An older, stooping man, who had been delivered to the meeting by the transportation service for disabled people and had entered the room by means of a wheelchair, began to speak. “I belong to the tribe of the infidels,” he said, “but I’m for Darwin. What do the Darwinists say about this? They should be happy that a Christian takes Darwin seriously.”
“The fact is that the foremost Darwinist of our times, Stephen Jay Gould, has attacked the ideas of Teilhard de Chardin with a fury and a frenzy that seems almost desperate. According to Gould, Teilhard de Chardin is unscientific. But there are Darwinists who appreciate the mental acumen of Teilhard de Chardin. Unfortunately, they do not have the same status as Gould.”
Now the discussion was on. A young woman with rings in her ears, bobbed hair, jet-black eyebrows and nails painted with peacock got to her feet.
“Does it mean that Teilhard de Chardin is dismissed in theological as well as scientific contexts?”
“I’m afraid so,” Hieronymous said. “His ideas have been marginalized and pushed aside, but there are societies supporting research into his ideas. New Age people have joined the train and that is positive. However, ” — and here the Jesuit seemed to recall something — “the Pope has said that Darwinism does not clash with the Christian faith.”

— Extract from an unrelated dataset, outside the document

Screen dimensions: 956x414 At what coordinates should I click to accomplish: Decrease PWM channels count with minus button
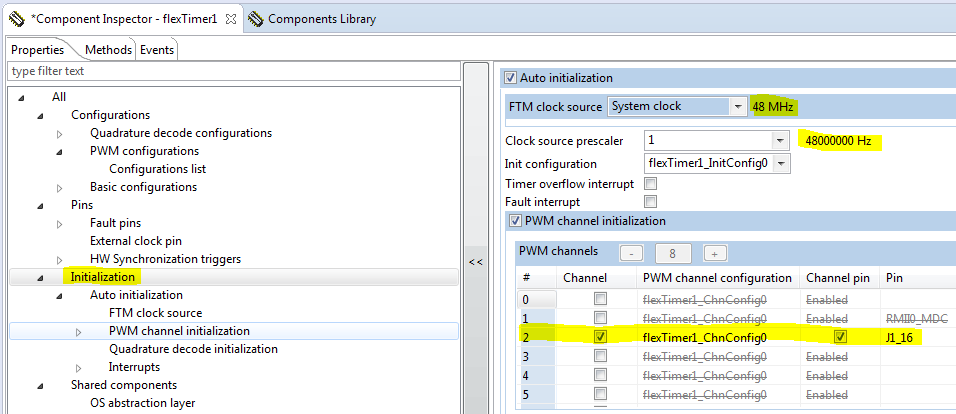631,253
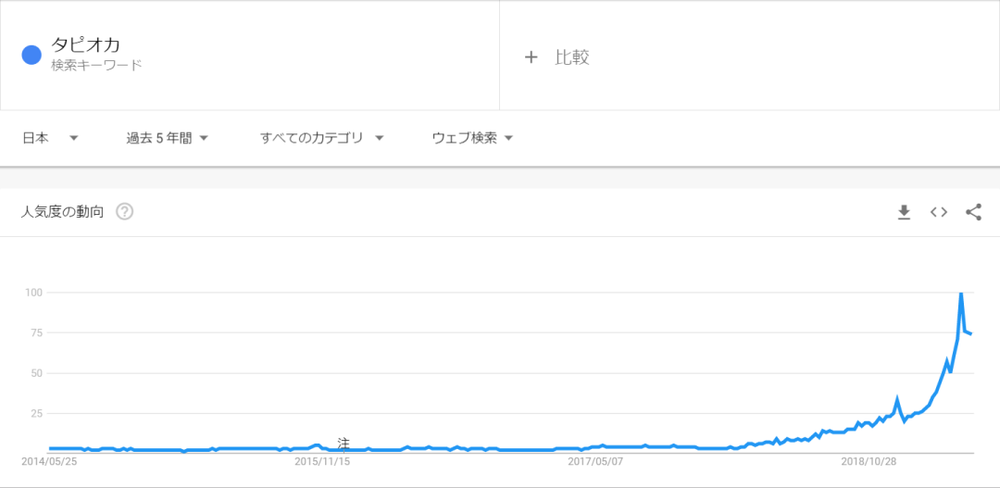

The continued debate did not come up with much more, but after the meeting some people formed a short line. They wanted to talk with Pater Hieronymous. Yvonne Stenstål was last in line. She bided her time, glancing through a magazine someone had left on a chair. When it was her turn, she asked the Jesuit to come over for lunch the following week. He accepted the invitation with a slight nod.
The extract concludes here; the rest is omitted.